View Single Post
Old 05-29-2009, 03:13 AM   #15
Sabardeyn
Guru
Sabardeyn ought to be getting tired of karma fortunes by now.Sabardeyn ought to be getting tired of karma fortunes by now.Sabardeyn ought to be getting tired of karma fortunes by now.Sabardeyn ought to be getting tired of karma fortunes by now.Sabardeyn ought to be getting tired of karma fortunes by now.Sabardeyn ought to be getting tired of karma fortunes by now.Sabardeyn ought to be getting tired of karma fortunes by now.Sabardeyn ought to be getting tired of karma fortunes by now.Sabardeyn ought to be getting tired of karma fortunes by now.Sabardeyn ought to be getting tired of karma fortunes by now.Sabardeyn ought to be getting tired of karma fortunes by now.
 
Sabardeyn's Avatar
 
Posts: 644
Karma: 1242364
Join Date: May 2009
Location: The Right Coast
Device: PC (Calibre), Nexus 7 2013 (Moon+ Pro), HTC HD2/Leo (Freda)
We're Star Trekkin' now!

Hey, Darkmonk, you there? ... ... ...

Now that the effort to find a great filename regex seems complete, I had a few minutes to really look at your Star Trek post, above.
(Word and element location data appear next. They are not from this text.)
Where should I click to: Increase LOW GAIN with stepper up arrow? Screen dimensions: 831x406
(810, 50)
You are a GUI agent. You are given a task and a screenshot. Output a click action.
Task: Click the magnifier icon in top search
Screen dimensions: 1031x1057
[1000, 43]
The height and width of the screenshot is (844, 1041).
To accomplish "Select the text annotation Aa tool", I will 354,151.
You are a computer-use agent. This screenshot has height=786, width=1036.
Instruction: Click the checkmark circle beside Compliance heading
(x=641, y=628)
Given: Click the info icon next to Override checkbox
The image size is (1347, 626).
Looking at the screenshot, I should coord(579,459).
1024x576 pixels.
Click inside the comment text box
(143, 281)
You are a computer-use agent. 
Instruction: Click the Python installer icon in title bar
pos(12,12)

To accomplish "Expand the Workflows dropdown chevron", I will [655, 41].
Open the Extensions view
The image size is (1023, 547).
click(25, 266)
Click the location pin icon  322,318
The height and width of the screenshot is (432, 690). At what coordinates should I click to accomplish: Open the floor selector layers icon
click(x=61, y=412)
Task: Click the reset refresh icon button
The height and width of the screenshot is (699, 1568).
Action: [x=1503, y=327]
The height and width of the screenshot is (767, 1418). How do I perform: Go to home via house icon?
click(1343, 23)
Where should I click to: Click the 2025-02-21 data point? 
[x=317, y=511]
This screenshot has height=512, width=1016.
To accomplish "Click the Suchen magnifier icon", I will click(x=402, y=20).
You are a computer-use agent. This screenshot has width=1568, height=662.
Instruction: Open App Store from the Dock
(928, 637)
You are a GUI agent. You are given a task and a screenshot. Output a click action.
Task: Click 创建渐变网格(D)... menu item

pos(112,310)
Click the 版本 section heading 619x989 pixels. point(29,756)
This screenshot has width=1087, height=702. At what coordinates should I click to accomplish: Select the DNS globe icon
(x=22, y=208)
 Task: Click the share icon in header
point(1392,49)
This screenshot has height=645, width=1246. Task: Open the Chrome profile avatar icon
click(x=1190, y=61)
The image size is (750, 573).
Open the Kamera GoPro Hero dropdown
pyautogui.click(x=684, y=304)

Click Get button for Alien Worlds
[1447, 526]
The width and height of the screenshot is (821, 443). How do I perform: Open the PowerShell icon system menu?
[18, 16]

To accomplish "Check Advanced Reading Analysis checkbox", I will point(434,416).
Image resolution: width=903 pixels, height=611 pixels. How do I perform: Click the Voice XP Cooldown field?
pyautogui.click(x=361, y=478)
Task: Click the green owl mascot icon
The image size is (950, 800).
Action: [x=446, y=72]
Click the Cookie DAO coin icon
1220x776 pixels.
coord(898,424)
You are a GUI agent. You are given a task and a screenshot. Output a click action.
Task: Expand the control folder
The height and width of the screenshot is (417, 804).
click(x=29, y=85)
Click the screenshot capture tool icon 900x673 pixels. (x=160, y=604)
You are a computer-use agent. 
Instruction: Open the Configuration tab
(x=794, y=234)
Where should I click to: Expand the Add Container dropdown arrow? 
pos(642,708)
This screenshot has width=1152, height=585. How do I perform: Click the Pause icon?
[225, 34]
The lack of tables definitely hurts my understanding of what you want. Nor did I understand what you meant by saying that calibre uses custom fields and that they can be used for sub-series despite ePUB not supporting such a feature.

Despite that, how about a scheme something like the following?
  • Original Filename: STAR TREK - TOS - 085 - My Brother's Keeper, Book One - Republic.pdf
    • universe = Start Trek
    • setting = TOS (means The Original Series?)
    • setting index = 085
    • series = My Brother's Keeper
    • series index = 1
    • title = Republic

I used <universe> and <setting> instead of <subordinate series> because it seems appropriate. These specific words might not adhere to the "flavor" of other books though. I avoided re-using <series> because I'm not aware if it is a reserved word in the programming language sense, either by calibre or ePUB.

<Universe> would be the over-all series name including all derivative works. It would not have a <universe index> because it is simply a container for all of the Universe's constituent parts.

<Setting> is the exact branch, or portion, of the Universe that is being written about. In Star Trek terms, this would be TOS, TNG, DS9, VOY, ENT. (If I understand correctly how things are arranged in the Trek books. I haven't ever read any of them.) The <setting index> reflects the publication order of the various books within this Setting (as opposed to timeline / chronological order).

<Series> and <series index> follow calibre's standard fields. I assumed the more finite series name of "My Brother's Keeper" belonged here because series are not very long. Right now I think the Wheel of Time is the largest series. I don't count Trek, Buffy, Babylon 5, etc because not all of the books are concerned with a single storyline arch.

Dang! I was halfway through generating the formula and something broke the whole thing. Not sure, but think I might have exceeded the max number of variables for regex.

Last edited by Sabardeyn; 05-29-2009 at 03:21 AM. Reason: Corrected a few things.